A significant number of hydrocarbon reservoirs include deep water turbidite deposits that consist of thin bedded, laminated sands and shales. In such reservoirs, the wavelengths of seismic signals is much larger than the layer thicknesses. For example, with a frequency of 50 Hz and a velocity of 5 km/s, the wavelength for a compressional wave is 100 m. This is much longer than layer thicknesses commonly encountered in laminated reservoirs. Commonly, a laminated reservoir comprises thin sand and shale layers while the seal for the reservoir is a thick shale. In such cases, the method described by Landro may encounter problems for several reasons. One reason is that attributing the entire change in the reflectivity of seismic waves (even when the effects of pore pressure changes are small) to fluid saturation changes in the reservoir can lead to errors because the fluid saturation changes occur predominantly in the sands and not in the shale. A second reason is that a laminated sequence exhibits transverse isotropy and the AVO behavior of seismic reflections may not be accurately described by the standard form of the Zoeppritz equations that were derived for plane interfaces between two isotropic half spaces. As would be known to those versed in the art, in a transversely isotropic (TI) medium, there is a single symmetry axis and the medium has a complete rotational symmetry about the axis. The properties of the medium in a plane normal to the symmetry axis do not change with direction while they are different from properties along the symmetry axis. A laminated formation typically has a symmetry axis normal to the bedding plane.
There is a need for a method of determination of changes in reservoir conditions in laminated reservoirs. Such a method should preferably take into account the effect of fluid pressure changes as well as any possible anisotropy in the reservoir. The present invention satisfies this need.

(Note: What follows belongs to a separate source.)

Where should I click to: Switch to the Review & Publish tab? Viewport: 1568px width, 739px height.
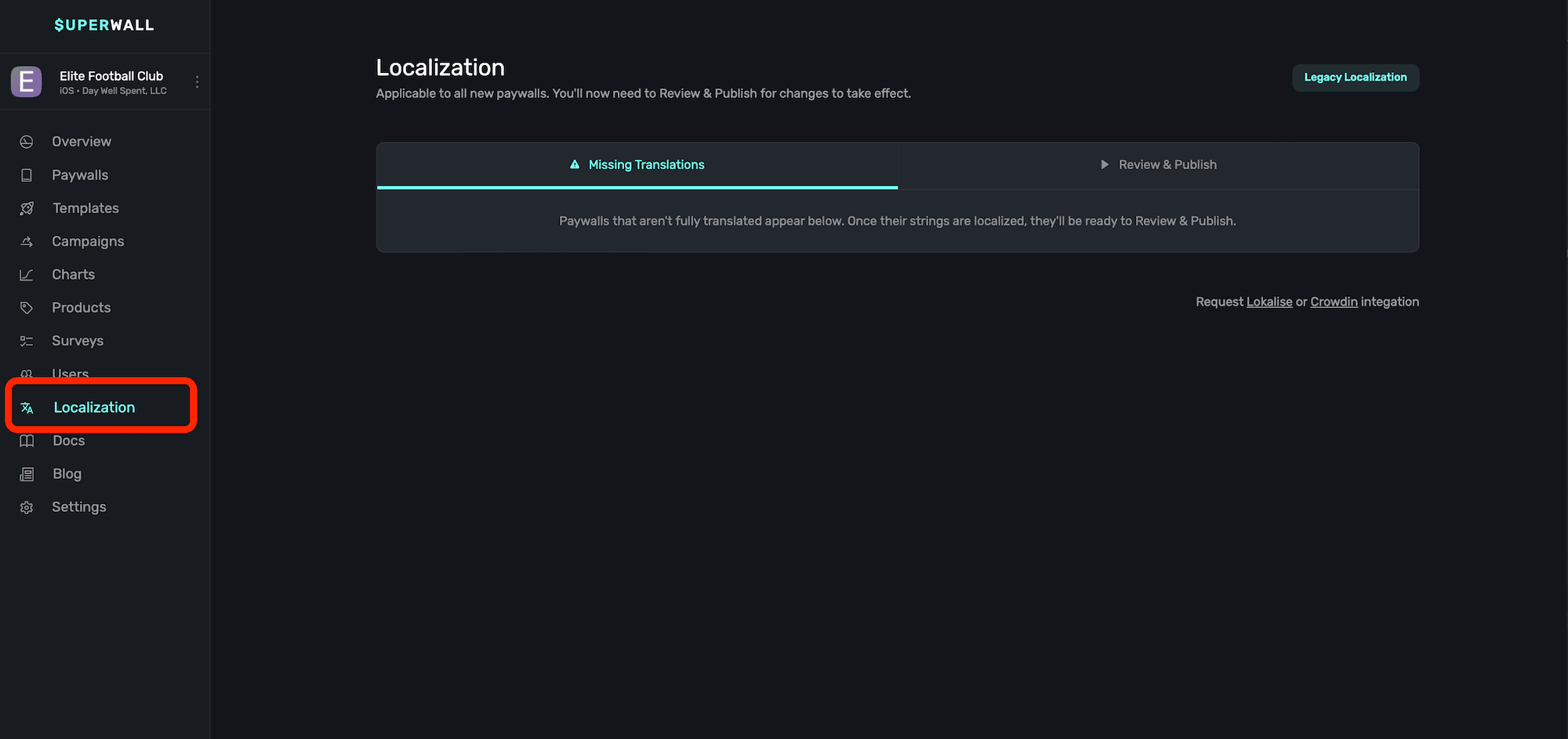coord(1158,165)
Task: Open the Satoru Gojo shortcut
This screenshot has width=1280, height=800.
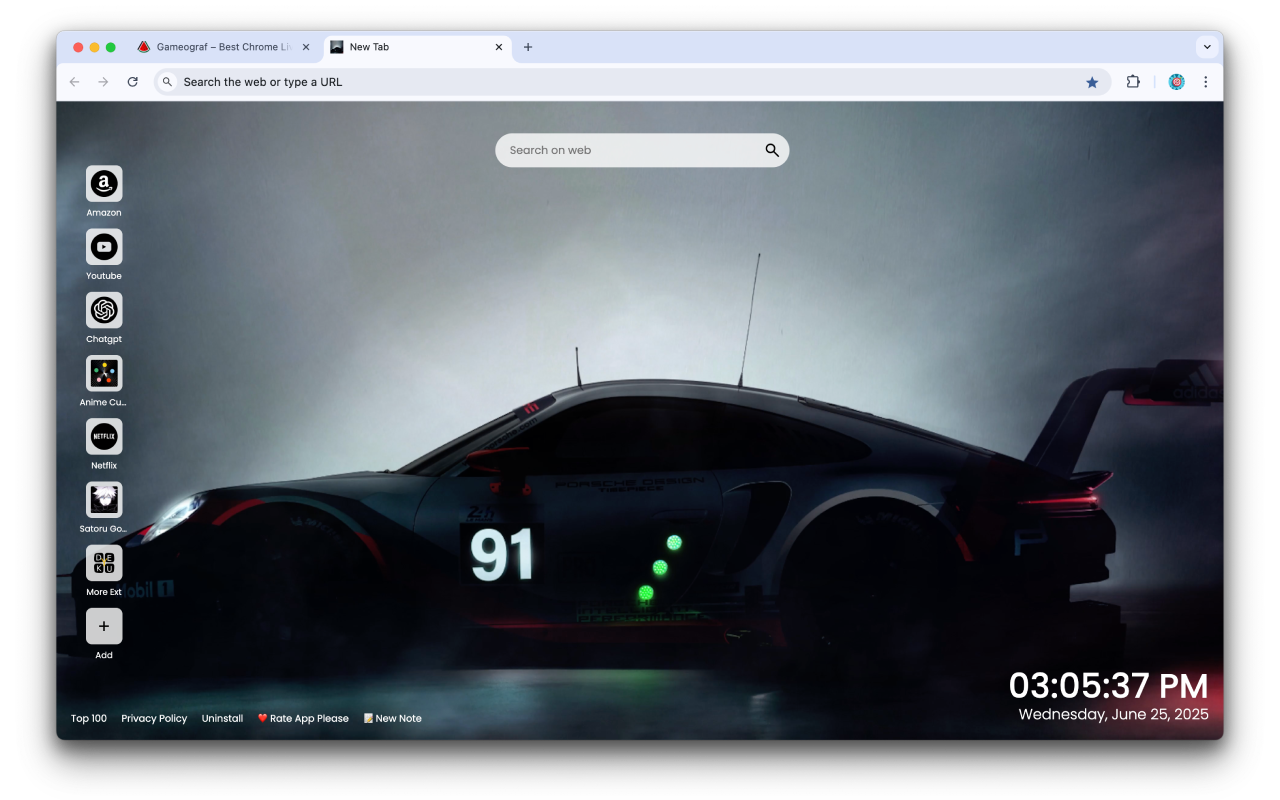Action: [x=104, y=500]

The present invention is a method of determining changes in fluid saturation and/or pressure of a laminated reservoir. A multicomponent resistivity logging tool is used for obtaining resistivity measurements indicative of properties of the formation at a wellbore. These resistivity data in combination with other measurements described below are processed to give a petrophysical model of the reservoir at the wellbore. The petrophysical model produces a fluid saturation estimate for the sand component of the reservoir. Acoustic measurements at the wellbore, combined with the above resistivity log derived water saturation data, are then used to define the elastic properties of the reservoir at the wellbore. These are next extrapolated away from the well. Changes in the AVO characteristics of the reservoir over time are indicative of changes in the fluid saturation and/or the pressure. These changes in the AVO characteristics are interpreted assuming that all the fluid substitution takes place within the sand component of the reservoir.